Never have I been more excited to step off a plane! I arrived…and I survived! A bus drove me directly to my apartment. The bus driver provided me with the keys and explained how to use them, in Italian. “Si, Si, grazie. Si, Si,” I responded with a smile; I understood nothing.

Taking the cold brass key in hand, I swung my blue bag over my shoulder and nudged my green suitcase into the doorway with my hip. I looked up, daunted. My apartment was at the top of five flights of slippery marble stairs. And, I could not go alone.

“Kerplunk. Chadunk. Kaboom,” my suitcase’s defiant screams echoed into the darkness, one stair at a time. I finally reached the top, but an iron gate barricaded what seemed to be the entry to the top floor apartment. “Attenti al cane,” I read in the bright red letters. I translated quickly “Yikes! Run Away! Turn around.”

Using my cell phone as a make-shift flashlight, I read the name labels at each door on my way back down the stairs. Which one was mine? Who lives in these apartments? I started to feel nervous. I climbed the full staircase with my luggage three or four times in the August heat, before Anna rescued me.

She greeted me with a big Southern hug and a welcoming smile. There was no killer dog and no scary man, just a happy and bubbly Anna. I had talked to her frequently that summer before arriving, and we decided to be roommates. 

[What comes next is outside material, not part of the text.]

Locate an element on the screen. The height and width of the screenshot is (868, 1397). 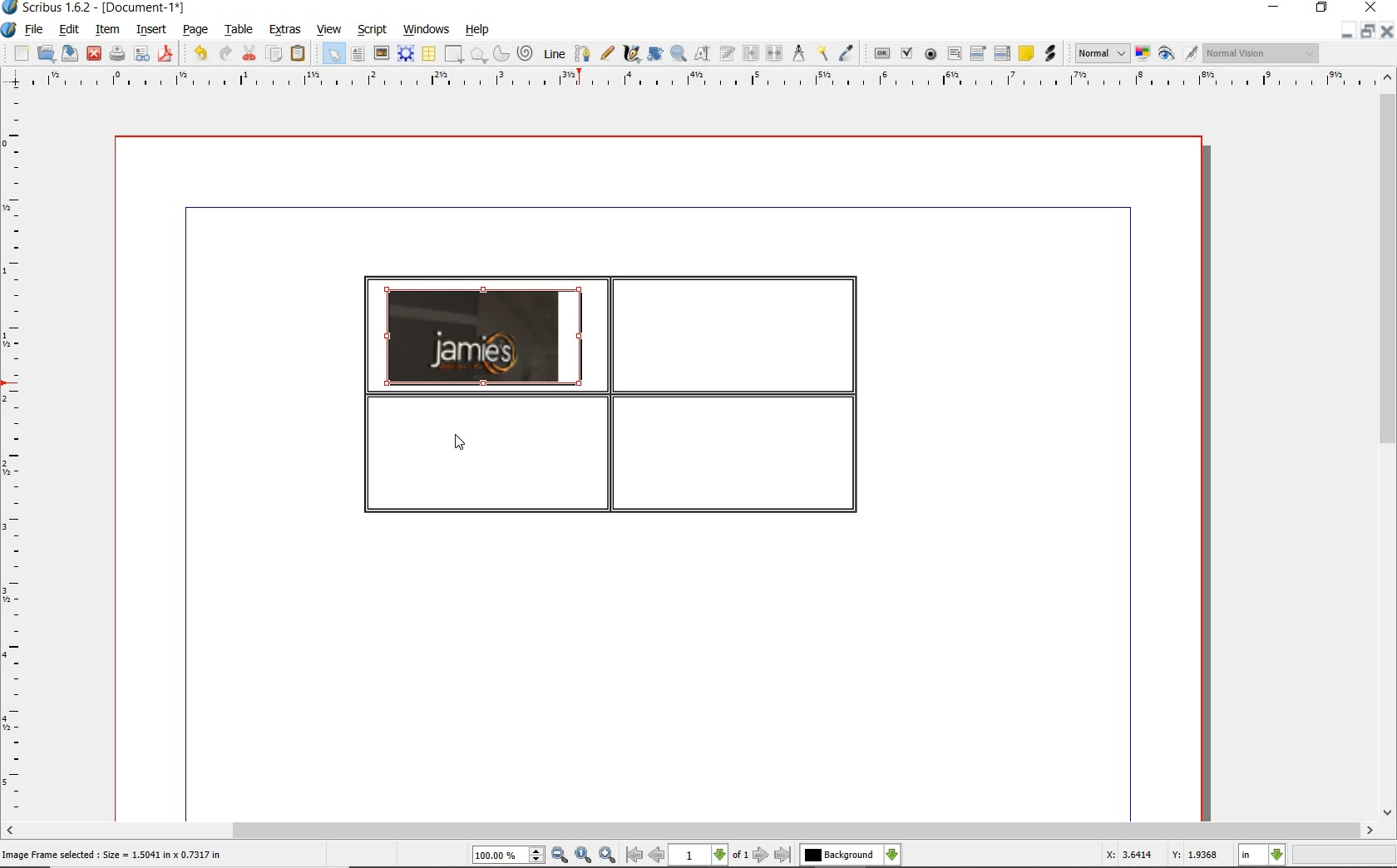
PDF List Box is located at coordinates (1002, 53).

From our previous conversations, I guessed that we would be great roommates, but meeting her in person and seeing her genuine, kind smile, I knew she would be so much more. She would become a dear and close friend, a fellow adventurer, my “little mother”…or as she might tell you a “teacher” to a naive “paragon of virtue.”

Most importantly she was the perfect friend, a fortress of strength and comfort, to help me through what would be some of the toughest but also the most beautiful times of my life. So, our first day and our adventures in Italy began with smiles and enthusiasm.